İki hafta kadar önce, Dilek’le kalktık, Unifest için Kuruçeşme’deki festival alanına gittik. O saatlerde aynı sıradaki Kuruçeşme Arena’da da bir başka festival organizasyonu var. Bunların yanında o haftasonu bir de Kuruçeşme’nin bilumum sosyete mekánlarının açılışına denk geliyor.
Taksi daha semte varmadan, "Ben eğlendim, doydum; hadi eve gidip uyuyalım" moduna girdim.
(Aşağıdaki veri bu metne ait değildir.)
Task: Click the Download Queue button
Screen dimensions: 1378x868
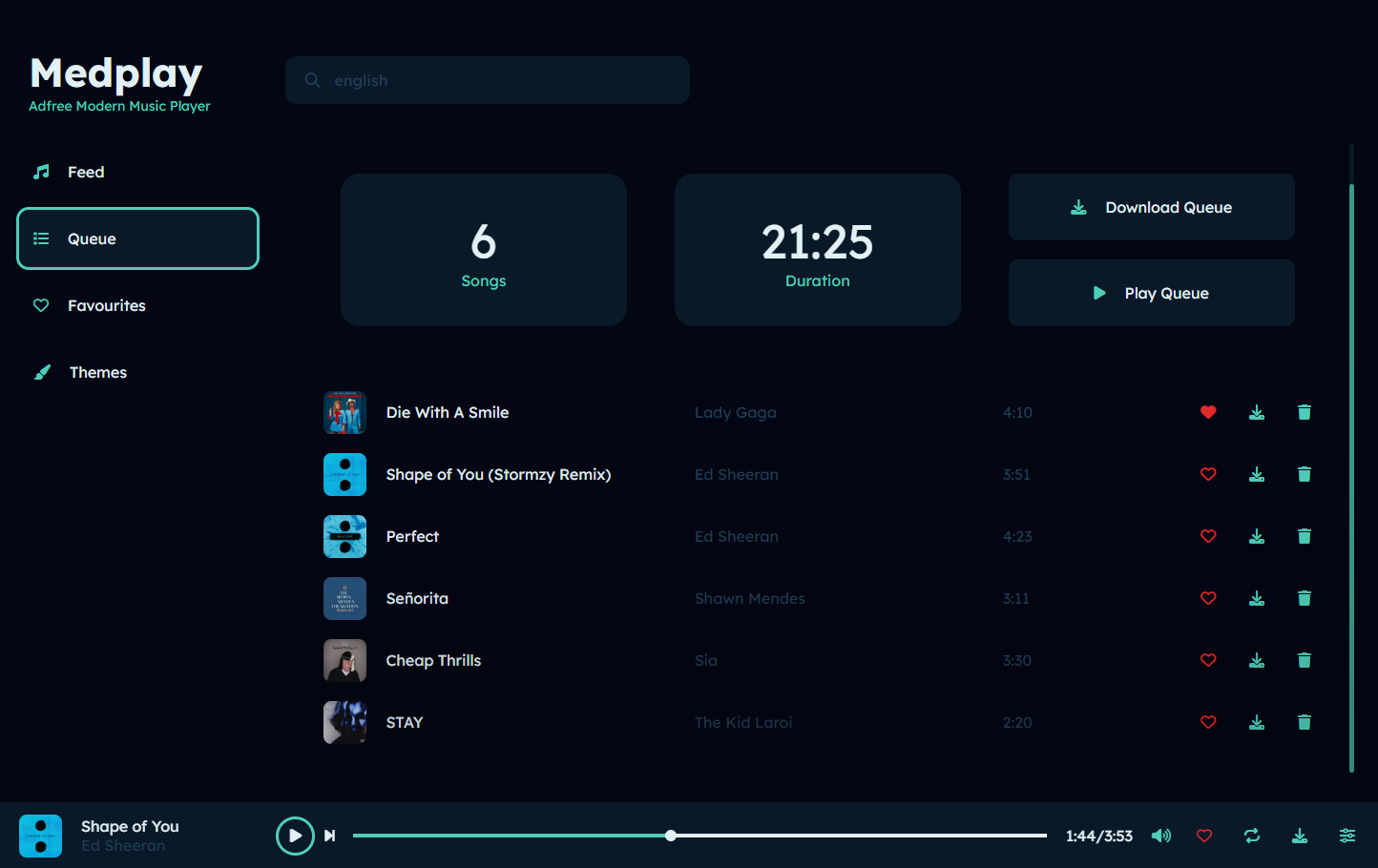Action: pos(1151,207)
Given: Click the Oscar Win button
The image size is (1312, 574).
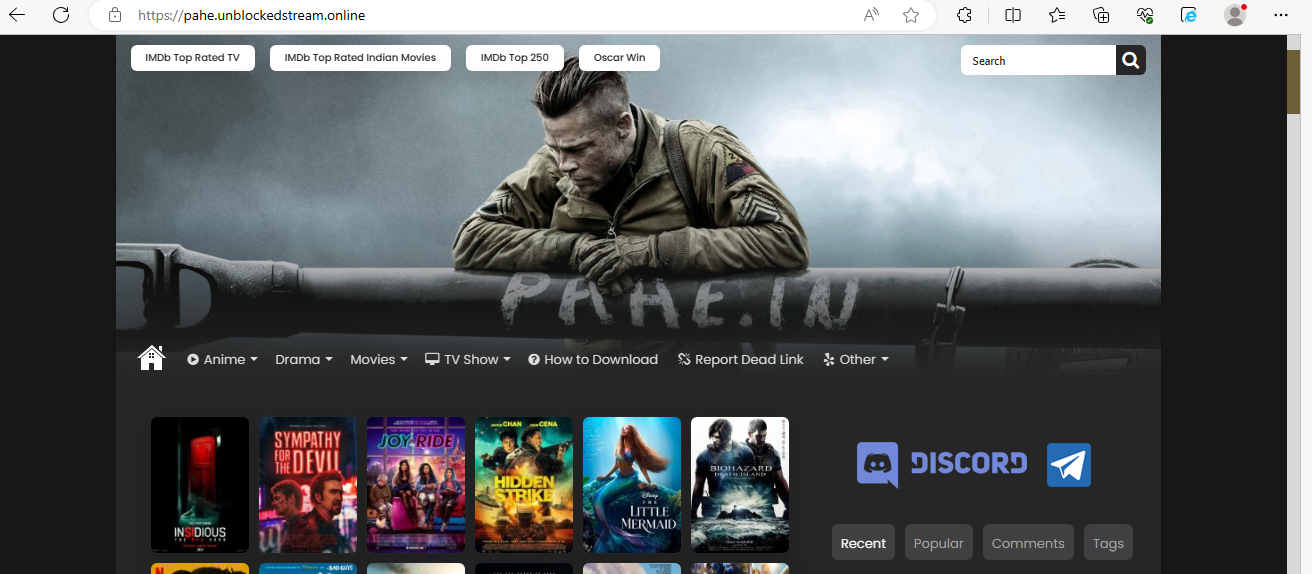Looking at the screenshot, I should pos(619,58).
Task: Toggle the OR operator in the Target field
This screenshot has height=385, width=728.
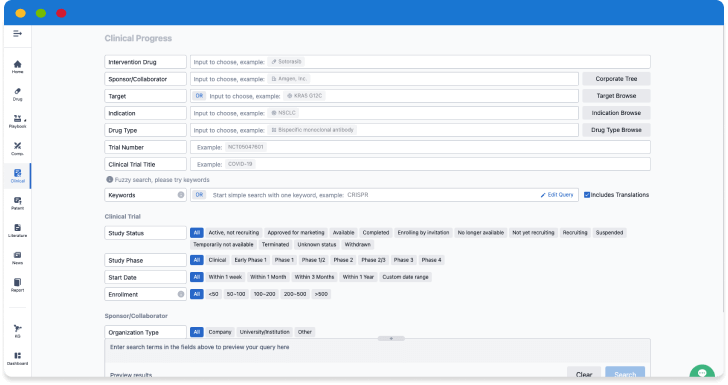Action: 199,96
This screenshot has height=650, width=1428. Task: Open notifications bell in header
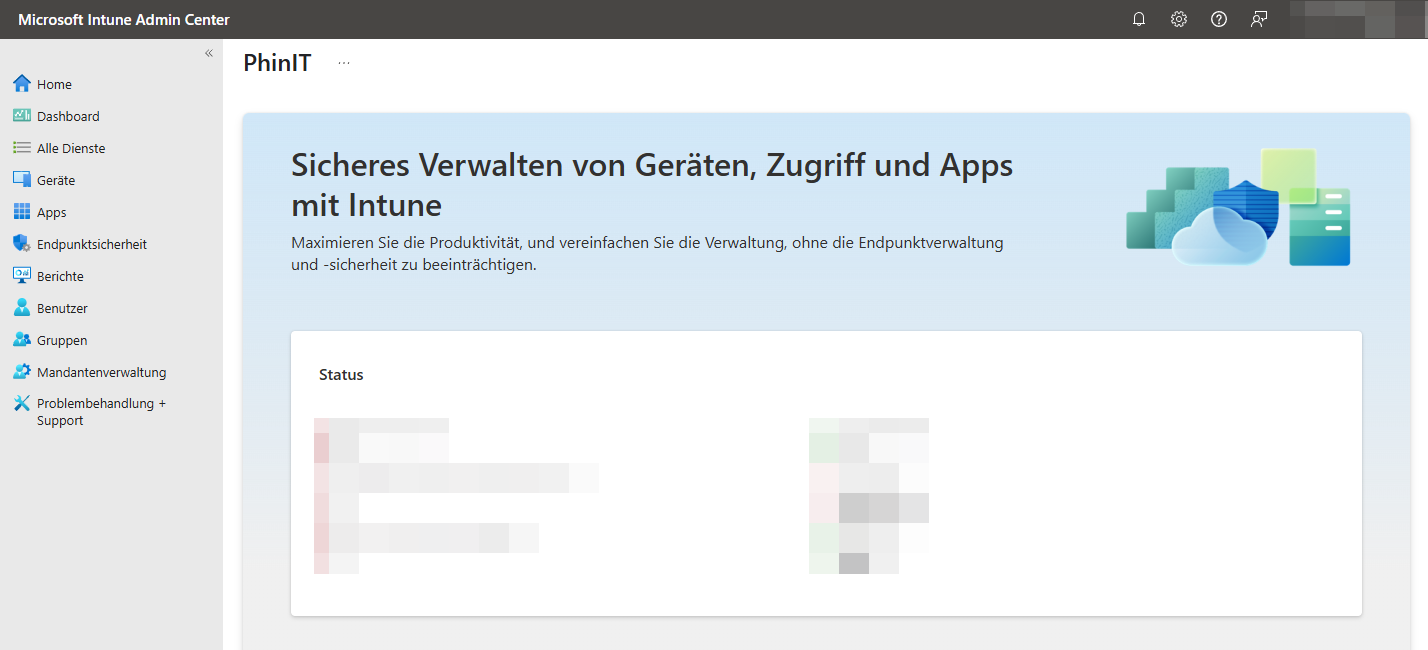1139,19
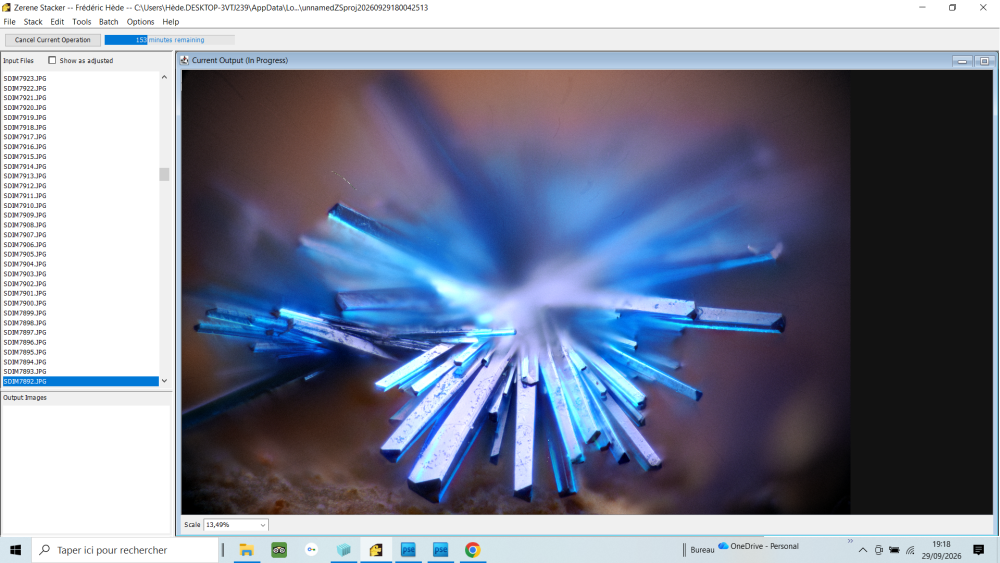Open File Explorer from the taskbar
Screen dimensions: 1000x563
click(246, 550)
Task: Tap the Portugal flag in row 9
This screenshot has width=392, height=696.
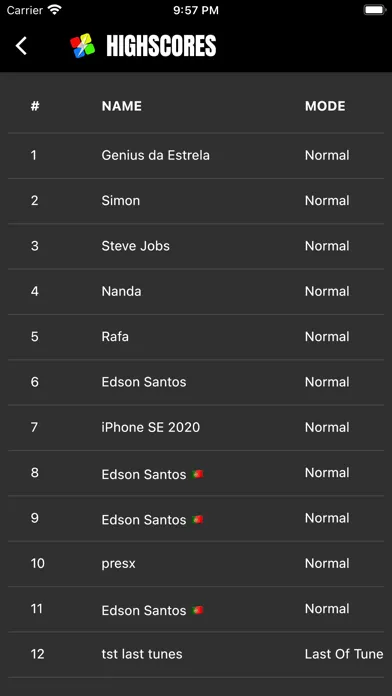Action: click(198, 519)
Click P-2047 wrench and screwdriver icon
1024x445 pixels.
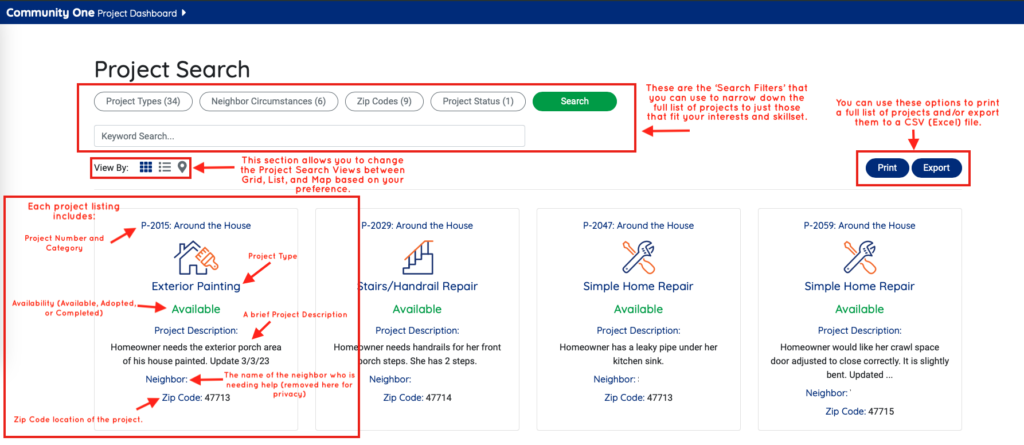638,257
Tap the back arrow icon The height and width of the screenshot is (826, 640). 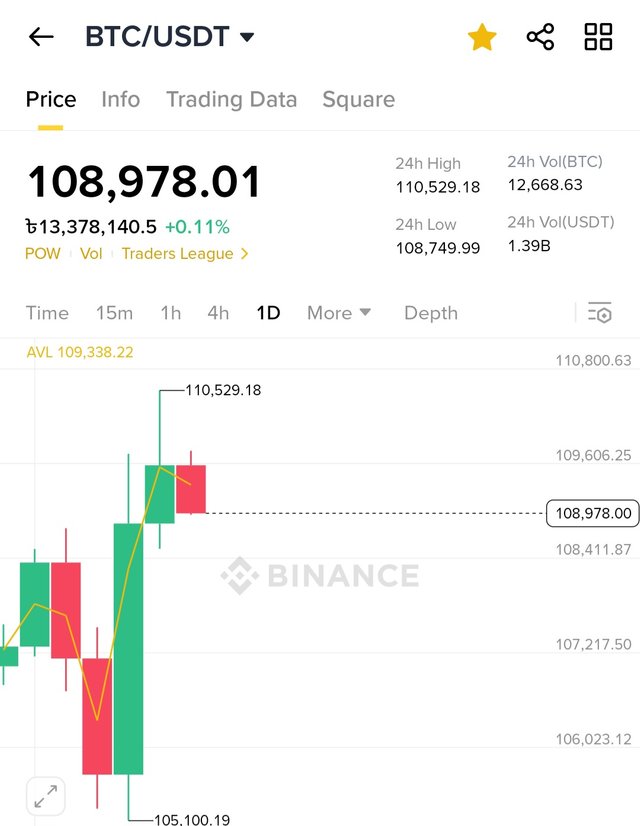pos(41,38)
Korkarım biz álemlere akma konusunda erken kalktık, hızlı koştuk, çabuk yorulduk. Ya da düpedüz yaşlandık mirim...
Bu aralar Dilek de benim gibi işten başını kaldıramıyor. Eşekten düşmüş karpuz gibiyiz ya, işin sonunda Skunk Anansie’nin ilk dönemlerinden beri hastası olduğumuz Skin’i izlemek var. Geçen yıl geldiğinde Çeşme’deydim. (Hoş bu sene de alternatifim olsa, orada olmayı yeğleyebilirdim!) Bir kez daha ayağımıza kadar gelmiş fırsatı kaçırmak istemedim. Skin’i bekleyene kadar Athena’yı ve Nil Karaibrahimgil’i de izleme fırsatını elde ettik. Ki bilmem kaçıncı satıra kadar kendilerinin bahsini açmayı becerememiş olabiliriz ama yazının esas konusu Nil ve Tek Taşımı Kendim Aldım albümünün çıkış parçası Pırlanta ile klibi...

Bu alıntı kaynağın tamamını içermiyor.